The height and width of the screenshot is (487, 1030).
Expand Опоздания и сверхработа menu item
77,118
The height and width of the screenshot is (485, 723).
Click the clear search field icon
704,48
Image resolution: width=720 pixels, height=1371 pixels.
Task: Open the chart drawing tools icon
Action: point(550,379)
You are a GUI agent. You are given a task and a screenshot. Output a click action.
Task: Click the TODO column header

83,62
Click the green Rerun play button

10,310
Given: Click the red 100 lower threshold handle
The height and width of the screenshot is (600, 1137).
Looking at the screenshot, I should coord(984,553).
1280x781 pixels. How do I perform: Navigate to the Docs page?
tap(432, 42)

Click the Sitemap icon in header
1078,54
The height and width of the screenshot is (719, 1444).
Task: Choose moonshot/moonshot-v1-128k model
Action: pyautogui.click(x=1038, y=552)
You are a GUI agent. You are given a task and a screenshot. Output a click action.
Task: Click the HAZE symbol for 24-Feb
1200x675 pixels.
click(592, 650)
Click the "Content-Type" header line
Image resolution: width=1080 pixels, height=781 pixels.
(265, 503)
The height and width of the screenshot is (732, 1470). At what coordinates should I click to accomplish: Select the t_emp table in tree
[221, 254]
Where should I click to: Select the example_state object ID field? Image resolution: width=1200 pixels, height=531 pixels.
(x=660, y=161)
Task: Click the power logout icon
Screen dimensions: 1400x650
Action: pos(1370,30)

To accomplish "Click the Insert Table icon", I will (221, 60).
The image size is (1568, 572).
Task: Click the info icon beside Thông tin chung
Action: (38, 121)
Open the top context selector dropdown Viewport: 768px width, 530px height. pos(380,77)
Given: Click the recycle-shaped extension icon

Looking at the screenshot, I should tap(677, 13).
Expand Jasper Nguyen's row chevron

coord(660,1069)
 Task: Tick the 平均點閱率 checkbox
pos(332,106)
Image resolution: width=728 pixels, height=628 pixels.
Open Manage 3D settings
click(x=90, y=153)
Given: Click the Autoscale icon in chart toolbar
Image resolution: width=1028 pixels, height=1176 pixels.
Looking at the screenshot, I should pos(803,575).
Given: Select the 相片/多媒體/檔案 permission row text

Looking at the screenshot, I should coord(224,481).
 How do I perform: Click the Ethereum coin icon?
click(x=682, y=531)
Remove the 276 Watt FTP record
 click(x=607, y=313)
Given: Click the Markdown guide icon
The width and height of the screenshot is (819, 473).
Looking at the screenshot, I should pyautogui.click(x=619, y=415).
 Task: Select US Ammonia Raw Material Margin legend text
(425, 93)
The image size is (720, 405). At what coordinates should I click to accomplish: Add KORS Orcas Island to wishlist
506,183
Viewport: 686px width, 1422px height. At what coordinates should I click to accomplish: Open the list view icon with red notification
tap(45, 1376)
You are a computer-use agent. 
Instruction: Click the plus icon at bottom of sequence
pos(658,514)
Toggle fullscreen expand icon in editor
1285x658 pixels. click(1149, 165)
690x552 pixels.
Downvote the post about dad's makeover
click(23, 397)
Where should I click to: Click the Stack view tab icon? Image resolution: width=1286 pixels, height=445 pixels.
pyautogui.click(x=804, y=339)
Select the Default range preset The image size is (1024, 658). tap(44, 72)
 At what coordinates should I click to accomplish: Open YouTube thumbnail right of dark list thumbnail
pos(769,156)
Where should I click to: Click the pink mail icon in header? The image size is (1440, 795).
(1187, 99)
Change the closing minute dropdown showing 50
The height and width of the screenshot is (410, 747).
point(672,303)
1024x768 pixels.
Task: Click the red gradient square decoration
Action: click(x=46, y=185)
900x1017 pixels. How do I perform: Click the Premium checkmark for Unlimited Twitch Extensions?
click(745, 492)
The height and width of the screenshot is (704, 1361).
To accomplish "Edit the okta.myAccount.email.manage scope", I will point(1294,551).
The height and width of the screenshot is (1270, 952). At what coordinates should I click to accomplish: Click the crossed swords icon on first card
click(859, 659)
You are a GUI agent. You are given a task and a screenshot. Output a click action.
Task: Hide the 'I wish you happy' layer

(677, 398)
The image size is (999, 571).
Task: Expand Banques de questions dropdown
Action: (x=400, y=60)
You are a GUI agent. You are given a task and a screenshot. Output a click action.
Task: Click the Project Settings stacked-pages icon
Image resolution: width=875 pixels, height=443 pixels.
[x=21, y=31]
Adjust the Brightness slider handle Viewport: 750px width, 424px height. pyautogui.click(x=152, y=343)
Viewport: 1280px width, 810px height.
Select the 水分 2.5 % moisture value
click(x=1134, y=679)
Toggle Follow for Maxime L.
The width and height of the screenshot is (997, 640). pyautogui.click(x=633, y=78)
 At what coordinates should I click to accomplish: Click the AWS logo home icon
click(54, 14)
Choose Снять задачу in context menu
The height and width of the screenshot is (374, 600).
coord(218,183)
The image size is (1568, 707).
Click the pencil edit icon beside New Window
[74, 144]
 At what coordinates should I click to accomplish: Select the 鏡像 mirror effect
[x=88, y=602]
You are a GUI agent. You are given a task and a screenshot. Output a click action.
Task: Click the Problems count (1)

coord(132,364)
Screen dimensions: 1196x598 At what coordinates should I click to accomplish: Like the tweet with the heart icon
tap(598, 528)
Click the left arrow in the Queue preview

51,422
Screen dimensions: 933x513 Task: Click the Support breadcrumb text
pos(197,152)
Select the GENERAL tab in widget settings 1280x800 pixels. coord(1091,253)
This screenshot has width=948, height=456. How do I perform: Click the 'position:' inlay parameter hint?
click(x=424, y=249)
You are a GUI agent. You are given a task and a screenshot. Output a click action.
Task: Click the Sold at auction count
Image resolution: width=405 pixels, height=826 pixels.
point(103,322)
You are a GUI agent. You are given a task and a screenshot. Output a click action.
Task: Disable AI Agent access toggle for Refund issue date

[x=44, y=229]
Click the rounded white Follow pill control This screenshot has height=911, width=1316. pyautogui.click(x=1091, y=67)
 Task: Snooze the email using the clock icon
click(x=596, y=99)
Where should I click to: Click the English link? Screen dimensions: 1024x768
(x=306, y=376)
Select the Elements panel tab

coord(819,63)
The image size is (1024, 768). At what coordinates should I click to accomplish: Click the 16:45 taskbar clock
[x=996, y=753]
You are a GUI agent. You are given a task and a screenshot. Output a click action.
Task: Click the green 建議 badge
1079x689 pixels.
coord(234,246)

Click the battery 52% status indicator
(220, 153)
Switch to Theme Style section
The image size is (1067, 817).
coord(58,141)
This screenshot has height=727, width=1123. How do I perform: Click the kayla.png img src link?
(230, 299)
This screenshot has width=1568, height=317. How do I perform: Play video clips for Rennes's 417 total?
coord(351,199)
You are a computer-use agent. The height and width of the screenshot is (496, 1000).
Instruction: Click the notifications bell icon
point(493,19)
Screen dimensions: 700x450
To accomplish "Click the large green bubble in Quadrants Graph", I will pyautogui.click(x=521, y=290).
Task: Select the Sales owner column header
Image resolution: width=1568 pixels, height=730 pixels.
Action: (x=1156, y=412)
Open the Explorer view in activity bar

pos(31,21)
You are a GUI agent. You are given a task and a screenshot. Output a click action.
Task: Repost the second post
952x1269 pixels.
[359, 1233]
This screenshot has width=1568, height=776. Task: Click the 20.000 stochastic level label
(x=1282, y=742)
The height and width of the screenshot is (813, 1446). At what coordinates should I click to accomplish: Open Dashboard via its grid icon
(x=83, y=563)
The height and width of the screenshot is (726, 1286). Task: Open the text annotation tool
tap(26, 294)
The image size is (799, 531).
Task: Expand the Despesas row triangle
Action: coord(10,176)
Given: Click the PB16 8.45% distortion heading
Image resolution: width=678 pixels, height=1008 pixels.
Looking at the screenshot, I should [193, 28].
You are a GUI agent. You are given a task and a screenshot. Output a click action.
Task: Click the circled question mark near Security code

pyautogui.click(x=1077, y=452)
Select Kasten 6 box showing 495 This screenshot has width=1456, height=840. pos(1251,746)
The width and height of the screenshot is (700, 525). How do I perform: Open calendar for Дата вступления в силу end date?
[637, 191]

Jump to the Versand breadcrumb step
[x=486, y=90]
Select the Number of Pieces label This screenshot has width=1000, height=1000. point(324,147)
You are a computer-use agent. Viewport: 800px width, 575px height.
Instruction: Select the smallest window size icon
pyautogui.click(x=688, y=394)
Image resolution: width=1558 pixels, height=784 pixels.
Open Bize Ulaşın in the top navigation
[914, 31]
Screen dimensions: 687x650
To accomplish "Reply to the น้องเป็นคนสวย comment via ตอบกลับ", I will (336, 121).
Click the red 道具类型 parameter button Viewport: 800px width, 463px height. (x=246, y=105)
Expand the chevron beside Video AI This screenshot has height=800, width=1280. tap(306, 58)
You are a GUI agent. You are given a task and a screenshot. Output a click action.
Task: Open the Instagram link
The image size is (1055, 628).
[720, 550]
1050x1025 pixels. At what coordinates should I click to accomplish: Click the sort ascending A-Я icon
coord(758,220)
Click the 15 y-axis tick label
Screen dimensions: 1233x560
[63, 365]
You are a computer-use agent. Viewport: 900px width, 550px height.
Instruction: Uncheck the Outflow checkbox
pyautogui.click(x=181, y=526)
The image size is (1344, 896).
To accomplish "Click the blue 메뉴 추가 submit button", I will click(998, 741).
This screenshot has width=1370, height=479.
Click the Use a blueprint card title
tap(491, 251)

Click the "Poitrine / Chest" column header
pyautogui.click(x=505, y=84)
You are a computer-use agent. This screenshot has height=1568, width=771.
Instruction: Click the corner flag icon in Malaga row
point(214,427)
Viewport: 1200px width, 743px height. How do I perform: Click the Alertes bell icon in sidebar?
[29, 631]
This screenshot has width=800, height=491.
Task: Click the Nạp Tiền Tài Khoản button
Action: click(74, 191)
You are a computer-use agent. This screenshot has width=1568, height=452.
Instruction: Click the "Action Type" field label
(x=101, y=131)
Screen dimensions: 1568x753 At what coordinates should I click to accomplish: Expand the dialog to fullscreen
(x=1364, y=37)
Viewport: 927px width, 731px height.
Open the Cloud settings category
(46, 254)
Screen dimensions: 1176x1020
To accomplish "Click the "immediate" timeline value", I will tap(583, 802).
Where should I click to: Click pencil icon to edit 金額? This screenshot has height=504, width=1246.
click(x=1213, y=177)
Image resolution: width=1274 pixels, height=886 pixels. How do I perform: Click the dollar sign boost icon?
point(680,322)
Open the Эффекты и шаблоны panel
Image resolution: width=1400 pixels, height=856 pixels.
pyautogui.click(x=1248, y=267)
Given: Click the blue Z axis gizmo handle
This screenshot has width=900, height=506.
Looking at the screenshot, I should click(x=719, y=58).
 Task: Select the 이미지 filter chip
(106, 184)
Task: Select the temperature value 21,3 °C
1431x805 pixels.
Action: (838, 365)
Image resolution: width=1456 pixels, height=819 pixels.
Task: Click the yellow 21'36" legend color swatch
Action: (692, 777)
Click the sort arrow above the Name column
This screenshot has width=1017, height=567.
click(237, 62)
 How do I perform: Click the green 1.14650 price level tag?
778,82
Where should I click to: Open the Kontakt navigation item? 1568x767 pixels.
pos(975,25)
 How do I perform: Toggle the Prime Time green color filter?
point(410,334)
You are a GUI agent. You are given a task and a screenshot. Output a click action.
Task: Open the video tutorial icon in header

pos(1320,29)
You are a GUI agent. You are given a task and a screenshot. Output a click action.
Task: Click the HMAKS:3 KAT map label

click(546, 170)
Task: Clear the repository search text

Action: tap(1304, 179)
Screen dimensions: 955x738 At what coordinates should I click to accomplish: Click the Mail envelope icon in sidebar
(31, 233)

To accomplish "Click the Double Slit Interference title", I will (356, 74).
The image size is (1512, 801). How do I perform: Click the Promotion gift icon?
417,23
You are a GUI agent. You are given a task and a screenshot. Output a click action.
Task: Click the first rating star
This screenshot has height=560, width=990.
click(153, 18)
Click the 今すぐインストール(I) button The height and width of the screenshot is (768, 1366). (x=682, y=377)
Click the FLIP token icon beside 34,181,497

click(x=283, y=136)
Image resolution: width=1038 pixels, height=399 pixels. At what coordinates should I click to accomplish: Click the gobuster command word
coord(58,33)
::::
Out of the records above, pick each line that contains the string "handle".

Given: Click the red 100 lower threshold handle
Adjust the Brightness slider handle Viewport: 750px width, 424px height. pyautogui.click(x=152, y=343)
Given: Click the blue Z axis gizmo handle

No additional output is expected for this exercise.